Patients with penetrating trauma had a shorter transportation time compared to blunt trauma in the major bleeding cohort. Early hospital blood transfusion indicated also a significant shorter time from ED to first emergency procedure where damage control laparotomy was performed more frequently. The importance of early haemorrhage control and decreased time to definitive surgical care has previously been showed [27]. In a study by Meizoso et al., delay to the operating room of more than ten minutes increased the risk of mortality by almost threefold in hypotensive patients with gunshot wounds [28].

The major bleeding cohort had a longer hospital course, and also higher in-hospital mortality (8.3%). More than ¾ of patients within the major bleeding mortality group, died within 24 h of injury where all fatalities were due to blunt trauma dominating by high energy falls and traffic accidents. Prehospital cardiac arrest was highly associated with mortality. For patients with major bleeding and blunt trauma, especially considering the longer transportation time for this cohort, there may be a potential benefit of prehospital blood transfusion resuscitation to preserve the patient’s circulating volume and maintain physiology [29]. There was no mortality in the major bleeding cohort after penetrating trauma which may be explained by the shorter transportation time and a clear indication for early in-hospital surgery.

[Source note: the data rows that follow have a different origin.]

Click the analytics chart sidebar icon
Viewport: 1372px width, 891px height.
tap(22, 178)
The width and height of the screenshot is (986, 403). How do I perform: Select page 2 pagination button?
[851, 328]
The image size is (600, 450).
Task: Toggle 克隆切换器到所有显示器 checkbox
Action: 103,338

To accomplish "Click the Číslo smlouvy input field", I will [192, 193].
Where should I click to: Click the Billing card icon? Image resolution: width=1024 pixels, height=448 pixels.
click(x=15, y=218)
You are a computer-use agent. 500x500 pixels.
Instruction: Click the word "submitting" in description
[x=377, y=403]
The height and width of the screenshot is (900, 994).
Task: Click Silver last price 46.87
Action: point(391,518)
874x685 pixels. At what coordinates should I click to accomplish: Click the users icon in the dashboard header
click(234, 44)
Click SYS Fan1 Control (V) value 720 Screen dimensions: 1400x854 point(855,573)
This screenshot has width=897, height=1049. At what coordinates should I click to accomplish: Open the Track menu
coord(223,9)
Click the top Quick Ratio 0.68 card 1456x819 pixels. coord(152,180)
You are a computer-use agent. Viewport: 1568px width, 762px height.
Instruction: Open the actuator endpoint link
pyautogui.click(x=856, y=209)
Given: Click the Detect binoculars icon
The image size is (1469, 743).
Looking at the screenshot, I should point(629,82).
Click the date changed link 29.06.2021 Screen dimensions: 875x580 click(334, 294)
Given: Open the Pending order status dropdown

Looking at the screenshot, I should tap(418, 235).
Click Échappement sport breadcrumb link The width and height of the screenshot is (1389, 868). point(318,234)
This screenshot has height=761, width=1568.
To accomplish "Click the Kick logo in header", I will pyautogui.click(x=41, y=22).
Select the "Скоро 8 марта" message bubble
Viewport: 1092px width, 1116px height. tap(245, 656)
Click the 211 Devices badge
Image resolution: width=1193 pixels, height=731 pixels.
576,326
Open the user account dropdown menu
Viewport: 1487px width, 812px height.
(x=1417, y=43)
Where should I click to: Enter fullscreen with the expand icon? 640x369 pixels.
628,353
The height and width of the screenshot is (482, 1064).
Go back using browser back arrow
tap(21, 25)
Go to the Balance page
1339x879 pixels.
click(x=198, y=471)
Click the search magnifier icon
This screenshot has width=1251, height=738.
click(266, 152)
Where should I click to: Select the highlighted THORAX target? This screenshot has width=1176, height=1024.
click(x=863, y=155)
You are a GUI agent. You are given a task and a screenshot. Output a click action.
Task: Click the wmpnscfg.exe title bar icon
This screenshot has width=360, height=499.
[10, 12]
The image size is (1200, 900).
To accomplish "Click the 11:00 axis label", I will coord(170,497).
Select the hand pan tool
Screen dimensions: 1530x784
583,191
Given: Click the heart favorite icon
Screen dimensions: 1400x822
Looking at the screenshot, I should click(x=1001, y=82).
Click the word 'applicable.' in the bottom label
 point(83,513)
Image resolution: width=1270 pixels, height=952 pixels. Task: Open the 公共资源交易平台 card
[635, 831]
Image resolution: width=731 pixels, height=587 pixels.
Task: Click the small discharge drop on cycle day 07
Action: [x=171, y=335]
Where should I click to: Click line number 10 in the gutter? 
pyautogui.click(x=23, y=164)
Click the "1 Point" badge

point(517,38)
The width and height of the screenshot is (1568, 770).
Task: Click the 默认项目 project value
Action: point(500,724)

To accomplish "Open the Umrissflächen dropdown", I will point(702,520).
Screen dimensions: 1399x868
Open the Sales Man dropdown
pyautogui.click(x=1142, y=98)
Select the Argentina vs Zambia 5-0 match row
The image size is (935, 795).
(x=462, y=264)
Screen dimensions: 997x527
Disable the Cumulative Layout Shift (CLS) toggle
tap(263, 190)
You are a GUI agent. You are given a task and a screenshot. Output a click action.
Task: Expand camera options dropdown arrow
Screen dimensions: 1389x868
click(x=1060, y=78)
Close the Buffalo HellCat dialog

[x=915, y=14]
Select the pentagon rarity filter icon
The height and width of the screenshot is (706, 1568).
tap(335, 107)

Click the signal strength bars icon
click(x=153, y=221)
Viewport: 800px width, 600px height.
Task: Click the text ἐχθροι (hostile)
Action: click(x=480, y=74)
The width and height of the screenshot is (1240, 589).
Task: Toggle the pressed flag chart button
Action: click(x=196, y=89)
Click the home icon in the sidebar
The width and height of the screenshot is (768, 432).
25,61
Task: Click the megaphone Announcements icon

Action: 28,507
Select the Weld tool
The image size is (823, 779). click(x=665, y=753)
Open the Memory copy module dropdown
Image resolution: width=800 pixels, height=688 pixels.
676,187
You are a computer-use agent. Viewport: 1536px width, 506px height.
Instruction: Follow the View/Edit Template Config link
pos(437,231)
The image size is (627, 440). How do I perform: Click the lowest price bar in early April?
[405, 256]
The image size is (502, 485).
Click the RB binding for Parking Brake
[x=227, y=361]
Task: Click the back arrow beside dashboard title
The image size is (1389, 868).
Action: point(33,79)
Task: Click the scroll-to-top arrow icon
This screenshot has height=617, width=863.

There are limitations inherent to this study including limited variables or missing data due to lack of registration. There may be caveats using this definition of major bleeding. The exact time of injury may be challenging to determine, and we used in this study the time from the alarm. The time frame is short and patients with delays in transportation may not be captured. However, we believe that patients with severe critical bleeding with immediate need of surgical control in our urban context are mainly identified within this definition. The median transportation time, forty-seven minutes, seemed quite long for urban environment but shorter for penetrating trauma. This may be explained by prolonged patient extrication after high-energy falls and MVAs but also more obvious injuries and sources of bleeding may influence the prehospital personnel to prioritize short transfer time. There is also the possibility that traumatic haemorrhage may occur without reaching this transfusion criteria for major bleeding due to rapid surgical control, especially in penetrating trauma.

In conclusion, the major bleeding trauma cohort is a small part of the entire trauma population. This study has focused to characterize risk factors for early severe haemorrhage and associations to secondary endpoints. Early identification of patients at high risk of major bleeding is challenging but it is essential for this patient group to promptly initiate damage control resuscitation and surgery for definitive haemorrhage control.